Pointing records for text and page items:
========================================================================

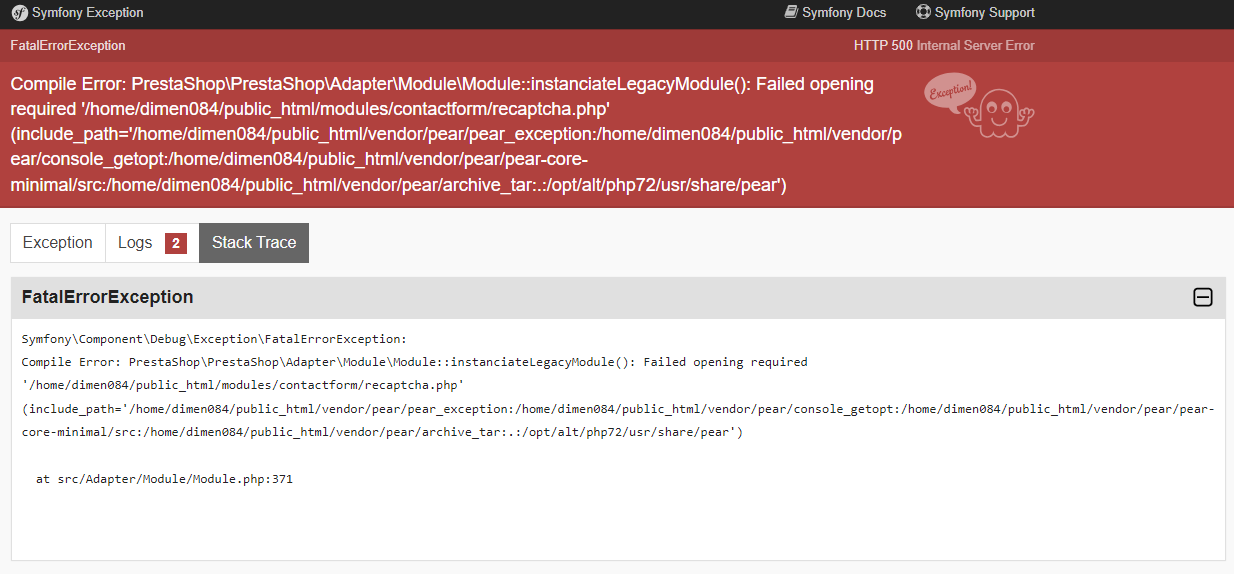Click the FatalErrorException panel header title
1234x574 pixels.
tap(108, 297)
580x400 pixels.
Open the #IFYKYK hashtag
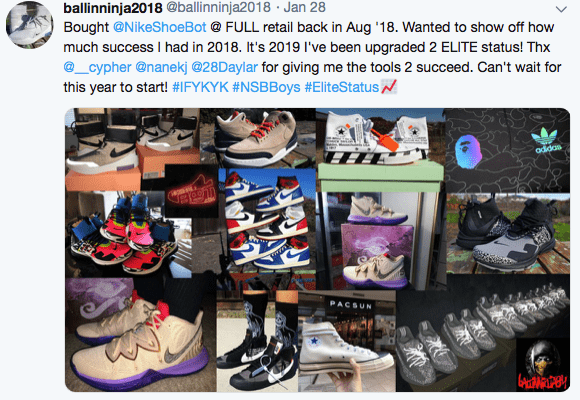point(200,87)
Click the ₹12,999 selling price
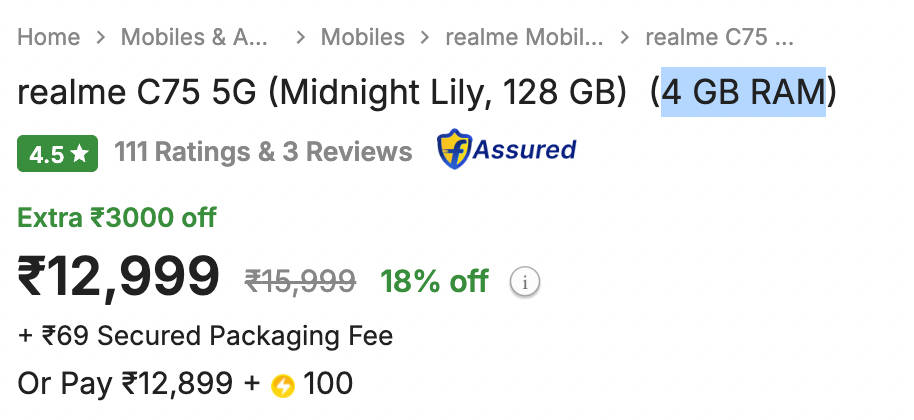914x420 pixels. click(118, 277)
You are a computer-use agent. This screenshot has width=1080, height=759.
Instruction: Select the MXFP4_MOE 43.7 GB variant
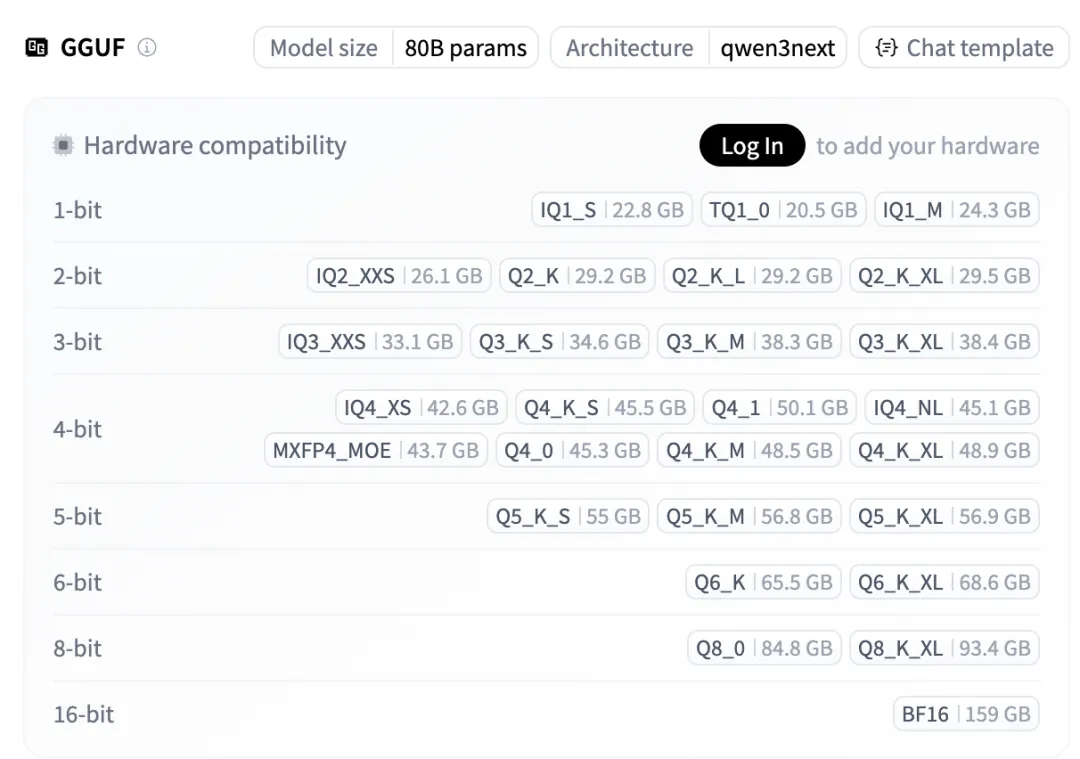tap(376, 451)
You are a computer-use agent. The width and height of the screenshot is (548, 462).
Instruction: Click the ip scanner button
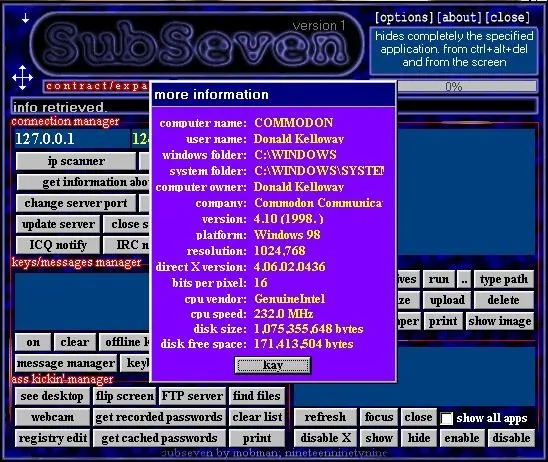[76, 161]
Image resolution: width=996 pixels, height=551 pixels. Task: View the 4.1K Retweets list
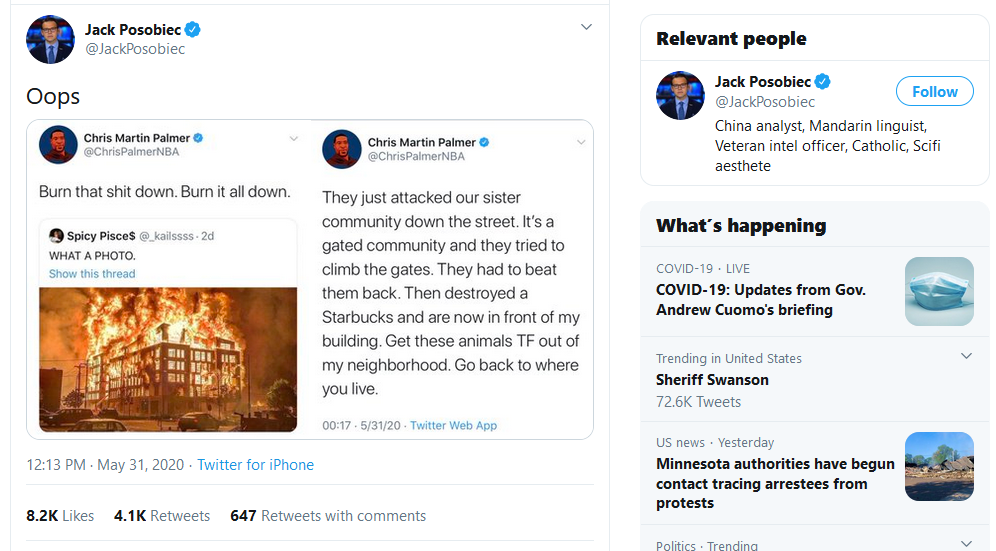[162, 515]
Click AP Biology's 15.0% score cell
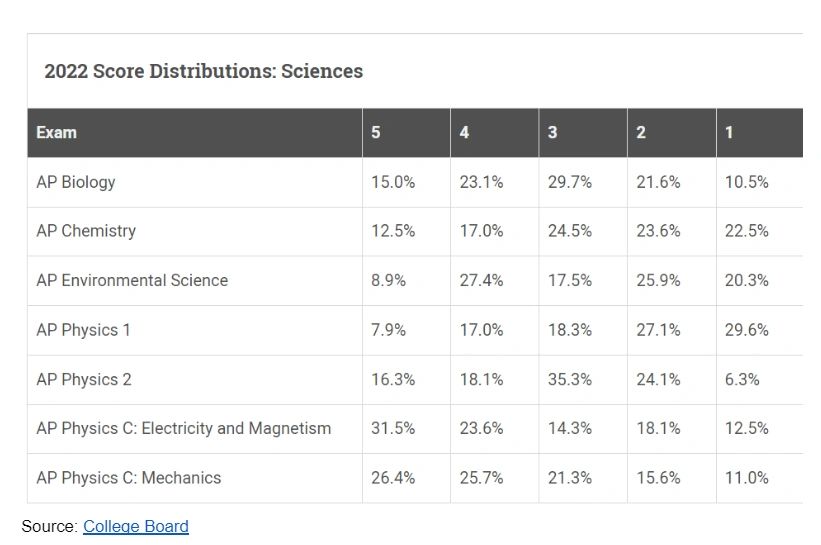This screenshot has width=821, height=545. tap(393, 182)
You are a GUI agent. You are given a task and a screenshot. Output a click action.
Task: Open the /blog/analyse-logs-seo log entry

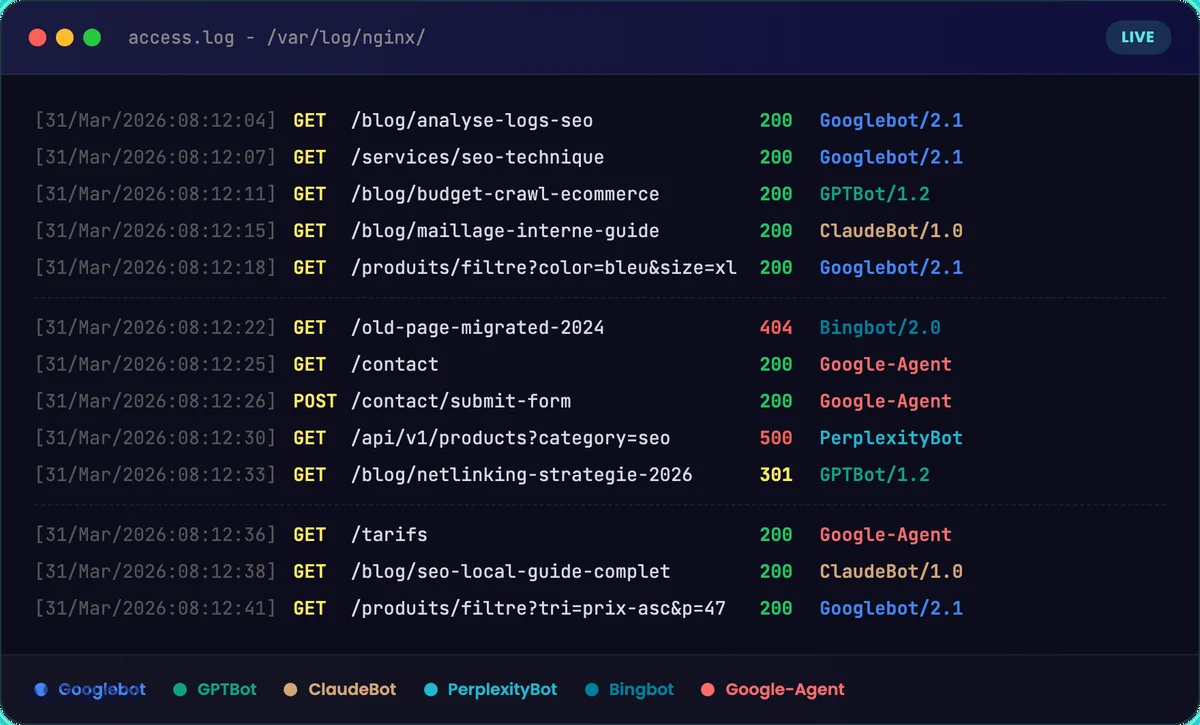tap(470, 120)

========================================================================

• _OBJECTIVE_
Reproduce every one of the lines above word for word, omitting the pictures from your output.

• _ANSWER TO THE EXERCISE_
Click the FatalErrorException panel header title
1234x574 pixels.
tap(108, 297)
580x400 pixels.
Open the #IFYKYK hashtag
point(200,87)
Click the ₹12,999 selling price
914x420 pixels. click(118, 277)
You are a computer-use agent. This screenshot has width=1080, height=759.
Instruction: Select the MXFP4_MOE 43.7 GB variant
tap(376, 451)
You are a computer-use agent. The width and height of the screenshot is (548, 462).
Instruction: Click the ip scanner button
[76, 161]
Image resolution: width=996 pixels, height=551 pixels. Task: View the 4.1K Retweets list
[162, 515]
Click AP Biology's 15.0% score cell
This screenshot has width=821, height=545. tap(393, 182)
You are a GUI agent. You are given a task and a screenshot. Output a click action.
Task: Open the /blog/analyse-logs-seo log entry

tap(470, 120)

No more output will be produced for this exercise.